![]() |
Dikiş iğnesi |
- Dikiş dikmeye yarayan, ince, ucu sivri, bir ucunda iplik geçecek büyüklükte deliği olan çelik araç: Dikiş iğnesi, yorgan iğnesi vb.
- İki şeyi birbirine iliştirmeye yarayan ince, uzun, bir ucu sivri bir ucu küt olan madeni araç: Toplu iğne, çengelli iğne vb.
- Toplu iğnenin süs için kullanılan çeşidi: Kravat iğnesi, eşarp iğnesi.
- Altındaki iğneyle tutturulan elmaslı kuyumcu işi: Elmas iğne.
- Bazı araç ve gereçlerin ucu sivri parçası: Pusula iğnesi, saat iğnesi vb.
- (zooloji) Bazı böceklerin çoğu zaman zehirli ve batıcı olan savunma organları: Arının iğnesi, akrebin iğnesi vb.
- (botanik) Bitkilerde yumurtacıkla tepecik arasındaki sapçık.
- Olta ipinin ucundaki ufak çengel: İğneye iri bir balık takıldı.
- Kaslar ya da damar yoluyla vücuda sıvı bir ilacı vermek için kullanılan sağlık gereci, şırınga, enjektör: Hemşire iğne yaptı.
- (mecazi) Dokunaklı, batıcı, kırıcı ya da üzücü söz: İğneli iğneli konuşuyor.
İlgili deyimler ve anlamları
İçinde "iğne" kelimesi geçen deyimler ve açıklamaları:
- İğne atsan yere düşmez: Çok kalabalık.
- İğne batırmak: İğneli, dokunaklı söz söylemek.
- İğne deliğinden Hindistan'ı seyretmek: Küçük bir olaydan büyük anlamlar çıkarmak.
- İğne iplik: Pek zayıf kimse.
- İğne iplik kalmak (olmak): İğne ipliğe dönmek.
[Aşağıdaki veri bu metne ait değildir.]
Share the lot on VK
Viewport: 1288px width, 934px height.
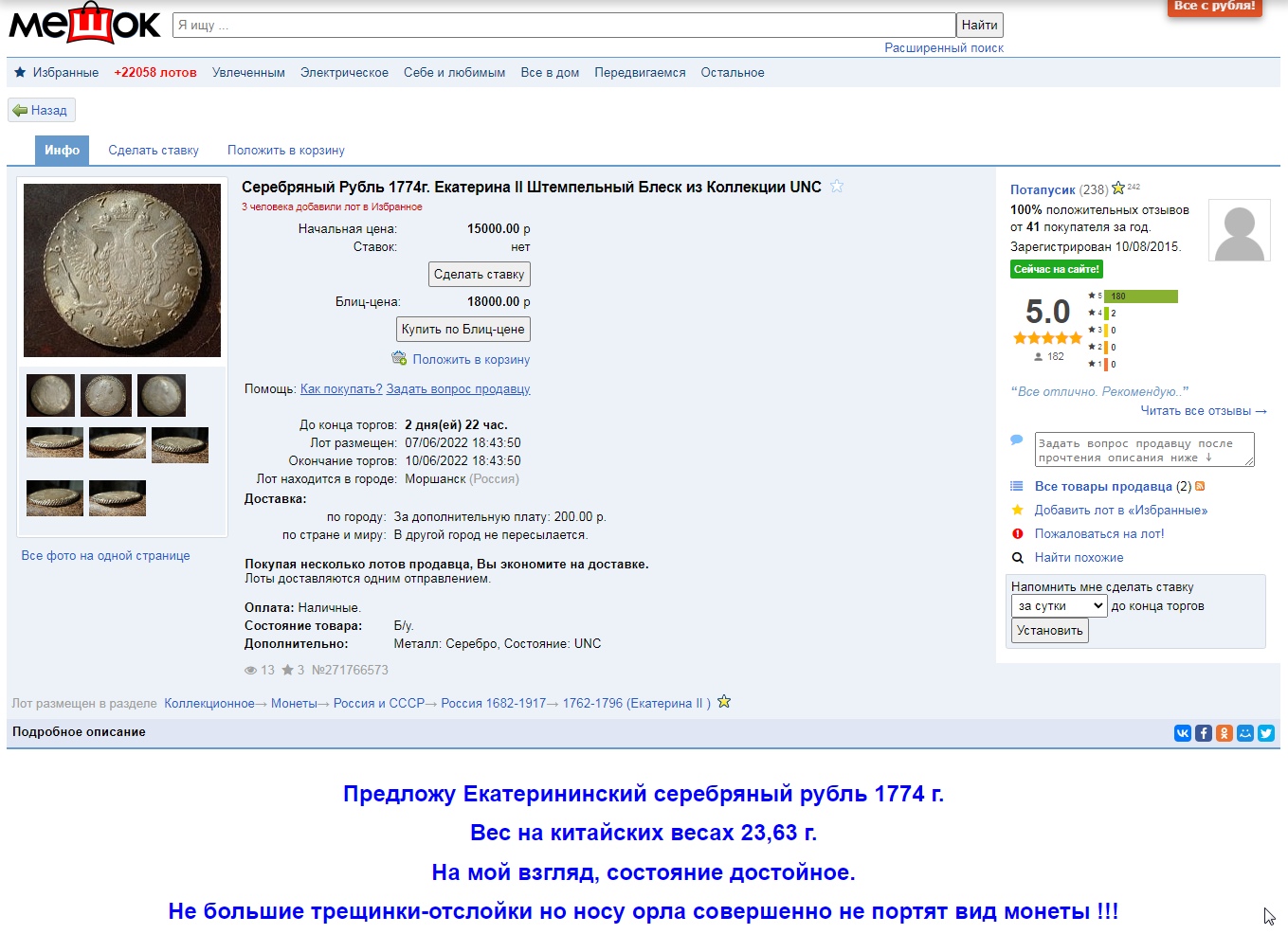coord(1183,733)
- İğne ipliğe dönmek: Çok zayıflamış olmak.
- İğne yapmak (vurmak): İğneyle vücuda sıvı bir ilaç vermek.
- İğne yutmuş: Çok bitkin ve acılı (kimse).
- İğne yutmuş maymuna (köpeğe, ite) dönmek: (alay) Zayıf ve bitkin duruma gelmek, gücü tükenmiş olmak.
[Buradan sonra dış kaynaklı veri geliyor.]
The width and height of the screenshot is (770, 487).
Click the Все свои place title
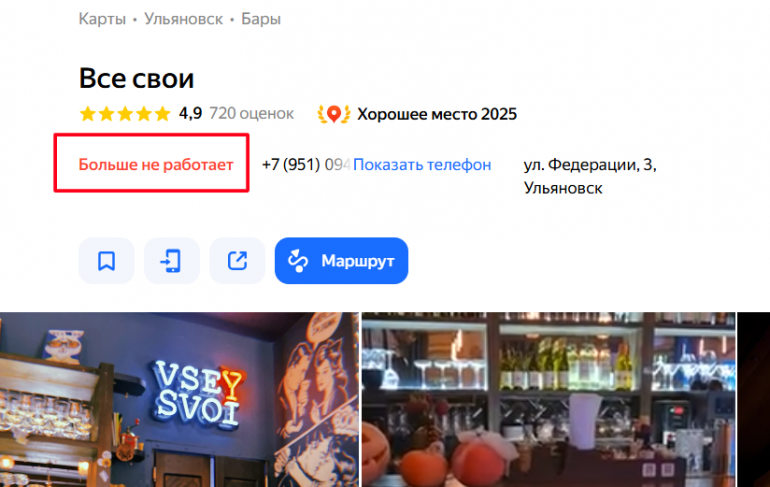(137, 78)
- İğneden ipliğe kadar: En ufak ayrıntılara kadar her şey.
- İğneyle kuyu kazmak:
- Bir işi ortaya çıkarmaya çalışırken yetersiz araçlar kullanarak o işi güç ve ağır yürütmek.
- Çok ağır ve güç yürütülebilen bir iş üzerinde olmak.
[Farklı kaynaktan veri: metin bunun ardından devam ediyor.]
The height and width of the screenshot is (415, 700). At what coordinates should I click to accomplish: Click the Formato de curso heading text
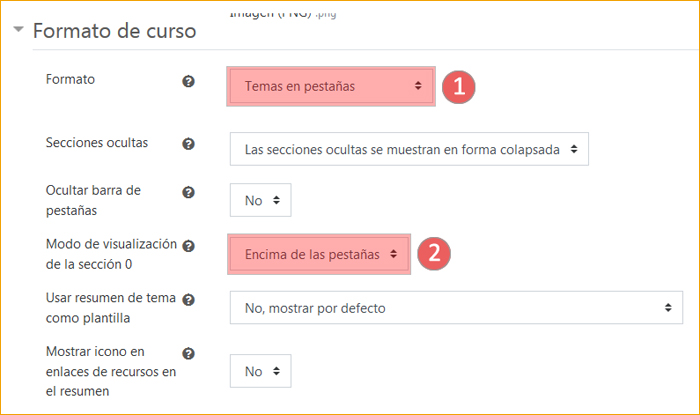(114, 30)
- İğneli beşik azabı çekmek: Şiddetli acı ve sıkıntı çekmek.
- İğneli (beşik) fıçı: Çok sıkıntılı ve üzüntü veren şey.
- İğneli söz: Dokunaklı, kırıcı, üzücü söz.
İlgili atasözü ve anlamı
İçinde "iğne" sözcüğü geçen atasözleri ve açıklamaları:
- İğneyi kendine çuvaldızı başkasına (ele) batır: Ağır ve acıtıcı bir işi başkasına yapmadan önce onun biraz daha hafifini kendimize uygulamalı, tutumumuzu bunun etkisine bakarak belirlemeliyiz.